In the listing below, locate the lines that hold "computer" and copy them.

(Beginning of DATASET RECORDS)

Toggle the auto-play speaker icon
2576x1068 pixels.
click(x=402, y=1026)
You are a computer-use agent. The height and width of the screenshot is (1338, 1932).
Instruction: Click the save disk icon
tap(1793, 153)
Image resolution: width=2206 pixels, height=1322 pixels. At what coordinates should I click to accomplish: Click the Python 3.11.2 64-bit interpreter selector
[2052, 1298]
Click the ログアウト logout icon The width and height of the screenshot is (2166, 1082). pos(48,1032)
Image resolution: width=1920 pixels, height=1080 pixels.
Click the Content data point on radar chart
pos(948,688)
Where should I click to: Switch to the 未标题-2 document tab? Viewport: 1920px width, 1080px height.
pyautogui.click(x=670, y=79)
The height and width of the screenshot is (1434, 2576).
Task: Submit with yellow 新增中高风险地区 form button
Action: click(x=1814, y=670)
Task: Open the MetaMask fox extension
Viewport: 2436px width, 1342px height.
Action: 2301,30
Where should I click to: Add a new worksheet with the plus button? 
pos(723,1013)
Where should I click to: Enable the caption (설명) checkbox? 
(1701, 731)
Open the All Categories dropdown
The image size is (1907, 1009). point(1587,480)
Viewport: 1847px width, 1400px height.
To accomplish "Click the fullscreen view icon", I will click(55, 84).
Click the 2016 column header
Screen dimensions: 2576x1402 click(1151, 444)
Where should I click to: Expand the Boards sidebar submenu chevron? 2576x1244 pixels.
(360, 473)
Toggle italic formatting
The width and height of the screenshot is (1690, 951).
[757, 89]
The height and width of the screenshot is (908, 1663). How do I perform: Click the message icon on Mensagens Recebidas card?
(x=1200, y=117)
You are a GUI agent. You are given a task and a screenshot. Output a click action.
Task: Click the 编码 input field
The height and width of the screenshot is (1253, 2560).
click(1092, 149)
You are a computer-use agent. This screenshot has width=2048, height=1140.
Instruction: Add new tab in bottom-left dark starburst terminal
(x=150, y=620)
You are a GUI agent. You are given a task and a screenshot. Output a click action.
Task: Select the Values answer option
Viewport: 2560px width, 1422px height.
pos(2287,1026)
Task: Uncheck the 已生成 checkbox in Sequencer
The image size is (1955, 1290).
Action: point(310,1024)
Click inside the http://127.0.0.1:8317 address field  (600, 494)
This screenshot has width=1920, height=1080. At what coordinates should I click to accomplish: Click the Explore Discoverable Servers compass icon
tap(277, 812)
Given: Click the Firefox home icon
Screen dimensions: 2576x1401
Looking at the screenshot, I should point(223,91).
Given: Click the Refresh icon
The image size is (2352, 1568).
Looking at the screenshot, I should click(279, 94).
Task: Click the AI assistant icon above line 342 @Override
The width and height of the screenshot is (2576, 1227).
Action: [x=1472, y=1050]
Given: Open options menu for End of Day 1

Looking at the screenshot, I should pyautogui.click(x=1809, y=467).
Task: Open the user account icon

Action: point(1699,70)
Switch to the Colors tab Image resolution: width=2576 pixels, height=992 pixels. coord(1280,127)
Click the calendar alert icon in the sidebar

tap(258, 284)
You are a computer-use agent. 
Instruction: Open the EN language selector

(End of DATASET RECORDS)

OUTPUT OF THE TASK:
You are a computer-use agent. The height and width of the screenshot is (1338, 1932).
You are a computer-use agent. This screenshot has width=2048, height=1140.
You are a computer-use agent. 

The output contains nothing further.